* Provided passage *
*****
“Face-to-face communication is a fundamental human need. Whilst Faceback aims to empower individuals to create new face-to-face connections and friendships, just as importantly perhaps, the project acts as a catalyst for conversation and fresh thinking around these issues.”

Faceback’s inventor Katie Etheridge tells the story of how and why she created the hit ‘offline’ social networking game

In 2008 I was invited by an organisation called New Work Network to create a piece of work for a Live Art Festival that would encourage meetings between people who wouldn’t normally meet.

New Work Network recognised that even at professional gatherings and “networking” events there are so many barriers to meeting new people. Proximity does not always automatically mean connection as we see in many communities where it is possible to not know your neighbours.

At that time, I noticed that the novelty of online social networking was starting to wear off. People were becoming concerned with what happened to their images once they had put them online. Friends complained that they had never met many of their Facebook “friends”.

So I developed an antidote to online social networking, an art game designed to engineer 100’s of face to face encounters between strangers, and to free people from the pressures that often accompany live social networking, for example, thinking of something to say, or working out who you should be talking to, or plucking up the courage to approach someone you don’t know.

So this is how it works. At a Faceback event, your face is made into a badge. You choose a badge with someone else’s face on, and your mission is to meet that person and give them their face back!

The game creates a chain of random face-to-face meetings that unfolds over several hours, days or weeks. As a temporary community is formed, the badges become the currency for interaction and group belonging, enabling players to talk to people they don’t already know.

To see the game in action click here

I started experimenting with taking Faceback into different contexts. What if it could be played across a whole town? A whole neighbourhood? What kinds of meetings and connections could be made? What could Faceback do for community cohesion and wellbeing?

What had become clear even before the pandemic, is that at a time when we are told that we have never been more connected to each other via social media, online, and mobile technologies, charities are documenting extremely high levels of loneliness and social isolation. Research carried out in 2016 by British Red Cross found that 9 million people reported feeling always or often lonely.

So much of our communication is mediated through screens that we are having to re-learn how to communicate face to face. How to notice each other. How to relate to each other in real life.

Face-to-face communication is a fundamental human need. Whilst Faceback aims to empower individuals to create new face-to-face connections and friendships, just as importantly perhaps, the project acts as a catalyst for conversation and fresh thinking around these issues.
*****
* Source material *
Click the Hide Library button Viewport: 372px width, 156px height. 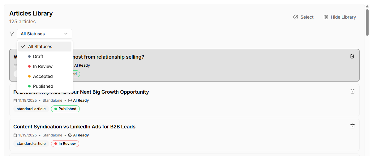point(340,17)
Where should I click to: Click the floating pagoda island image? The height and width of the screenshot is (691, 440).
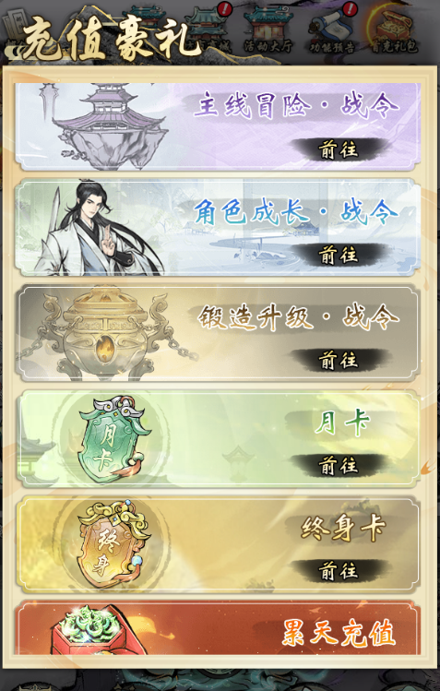(106, 126)
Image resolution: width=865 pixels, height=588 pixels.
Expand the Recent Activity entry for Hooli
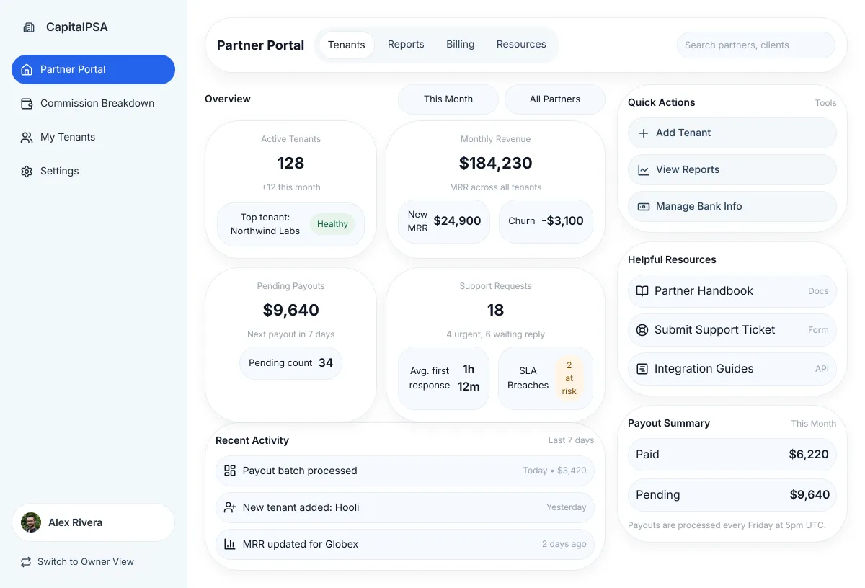404,507
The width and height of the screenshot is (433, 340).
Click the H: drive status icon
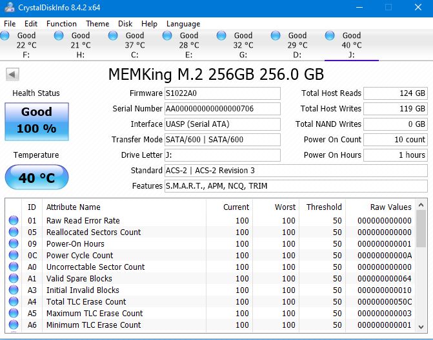[59, 36]
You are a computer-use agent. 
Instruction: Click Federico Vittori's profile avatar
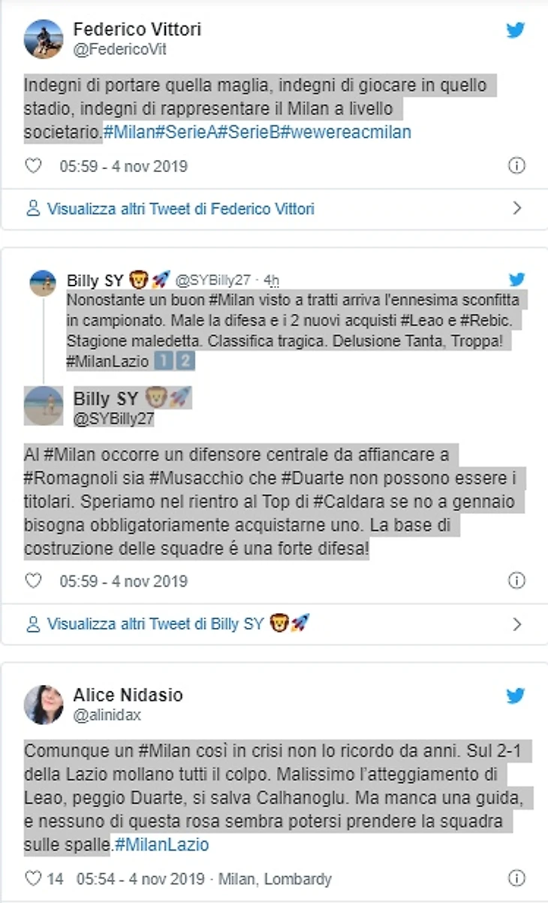pos(44,39)
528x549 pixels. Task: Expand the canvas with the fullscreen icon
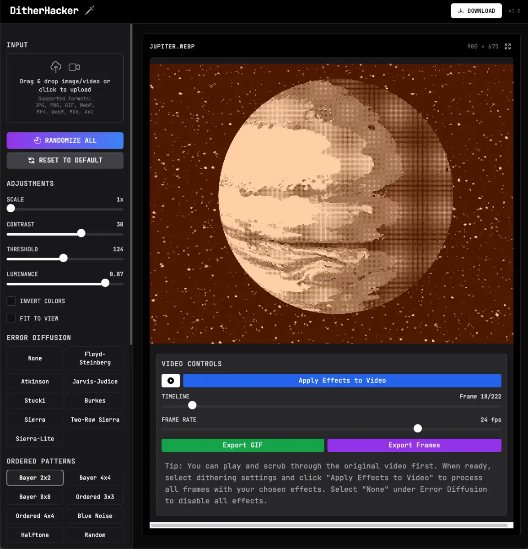(507, 46)
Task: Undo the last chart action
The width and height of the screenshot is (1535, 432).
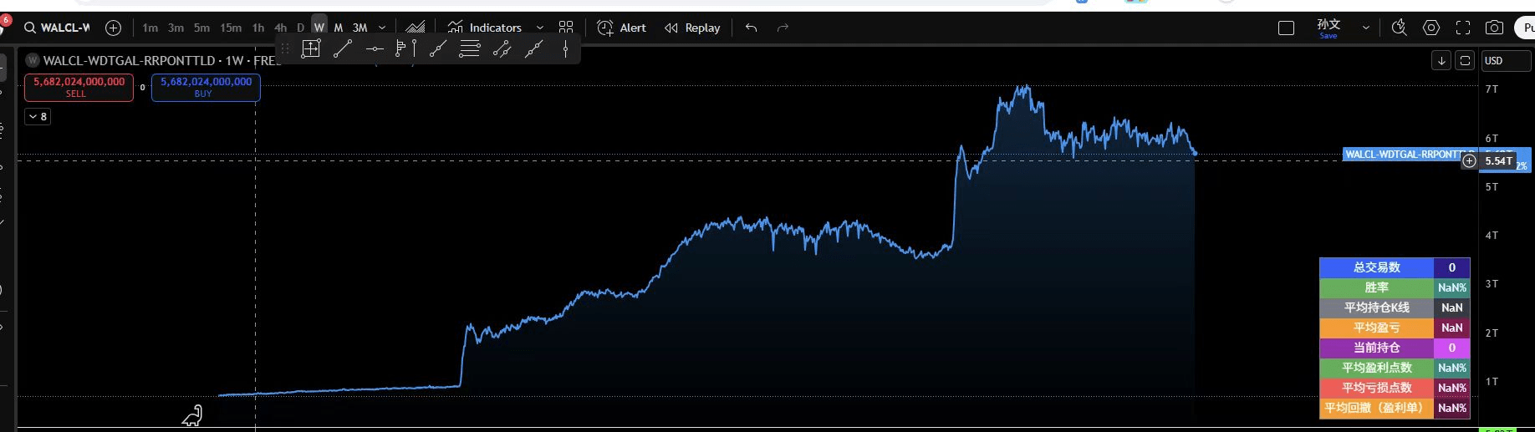Action: [x=751, y=28]
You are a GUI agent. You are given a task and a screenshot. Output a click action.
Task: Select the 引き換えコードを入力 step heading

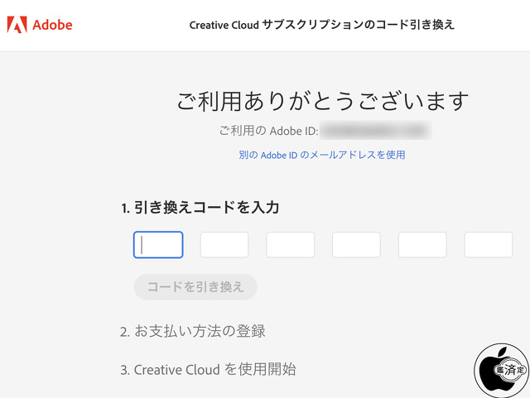tap(206, 208)
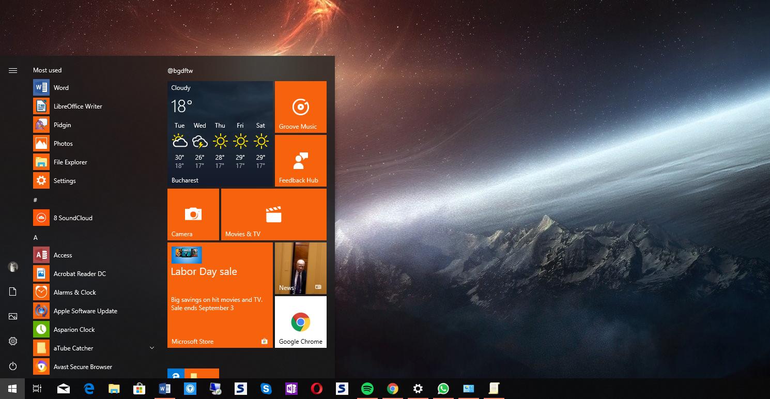Expand the aTube Catcher folder chevron
This screenshot has height=399, width=770.
click(x=152, y=348)
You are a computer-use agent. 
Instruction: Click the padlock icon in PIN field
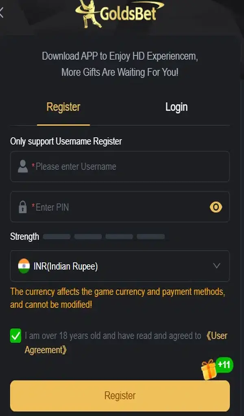(x=23, y=207)
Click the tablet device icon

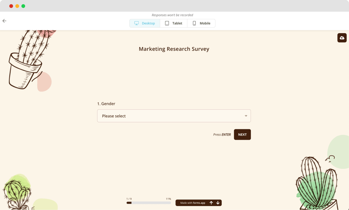(x=167, y=23)
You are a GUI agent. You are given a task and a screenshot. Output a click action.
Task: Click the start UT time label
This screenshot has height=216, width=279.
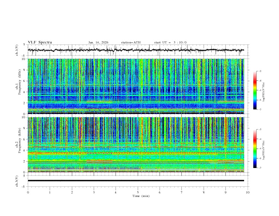[170, 42]
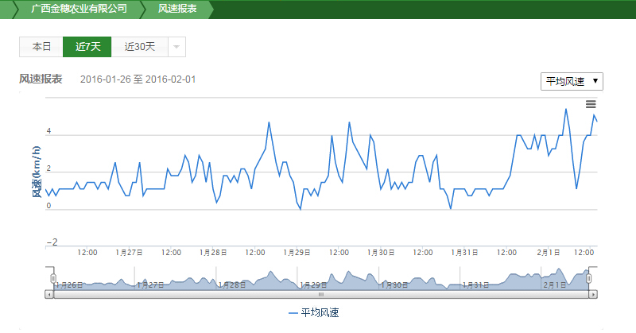This screenshot has height=333, width=636.
Task: Click the date range 2016-01-26 至 2016-02-01
Action: pos(138,79)
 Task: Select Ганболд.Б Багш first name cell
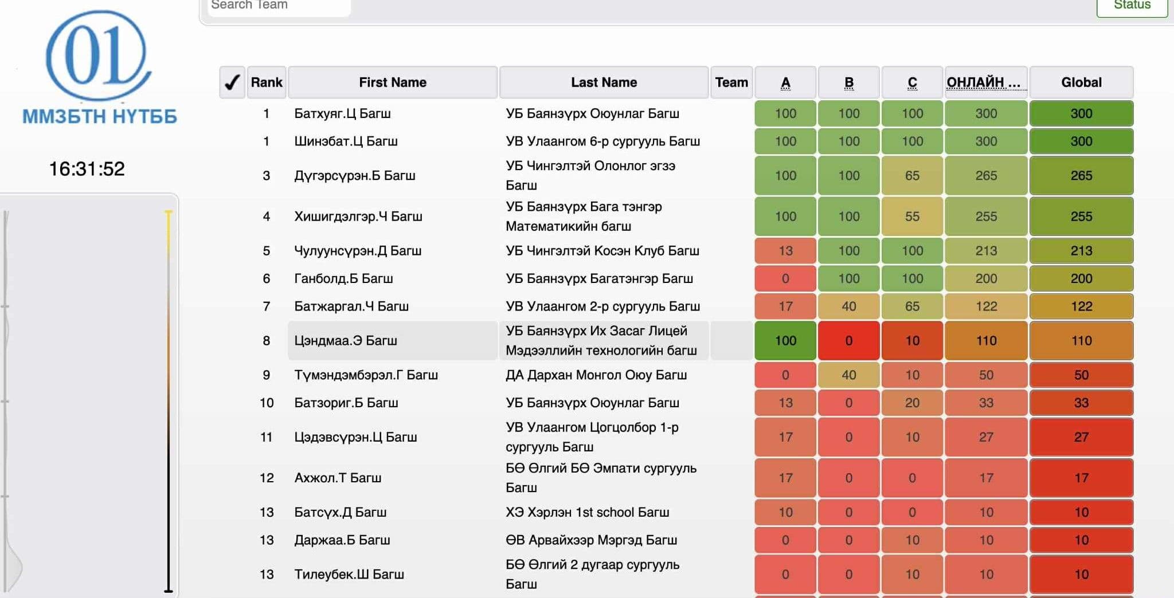click(x=343, y=278)
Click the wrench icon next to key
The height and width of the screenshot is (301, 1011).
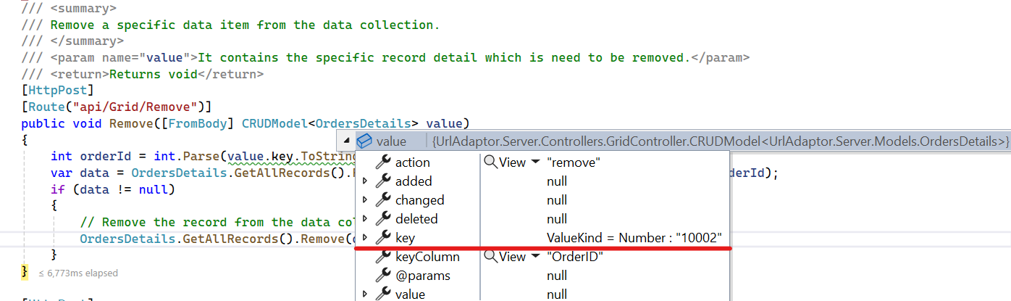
*****
* Prompt 1 *
List every pressure of live social networking that the Faceback piece says the game is meant to free people from.
* Prompt 2 *
Reproduce everything in the Faceback piece from "I started experimenting" down to "in real life.", without any changes.
* Prompt 3 *
In the Faceback piece, how many people did the 2016 British Red Cross research find reported feeling always or often lonely?
Rely only on the Faceback piece when responding.

* Answer space 1 *
- Thinking of something to say
- Working out who you should be talking to
- Plucking up the courage to approach someone you don't know

* Answer space 2 *
I started experimenting with taking Faceback into different contexts. What if it could be played across a whole town? A whole neighbourhood? What kinds of meetings and connections could be made? What could Faceback do for community cohesion and wellbeing?

What had become clear even before the pandemic, is that at a time when we are told that we have never been more connected to each other via social media, online, and mobile technologies, charities are documenting extremely high levels of loneliness and social isolation. Research carried out in 2016 by British Red Cross found that 9 million people reported feeling always or often lonely.

So much of our communication is mediated through screens that we are having to re-learn how to communicate face to face. How to notice each other. How to relate to each other in real life.

* Answer space 3 *
9 million people.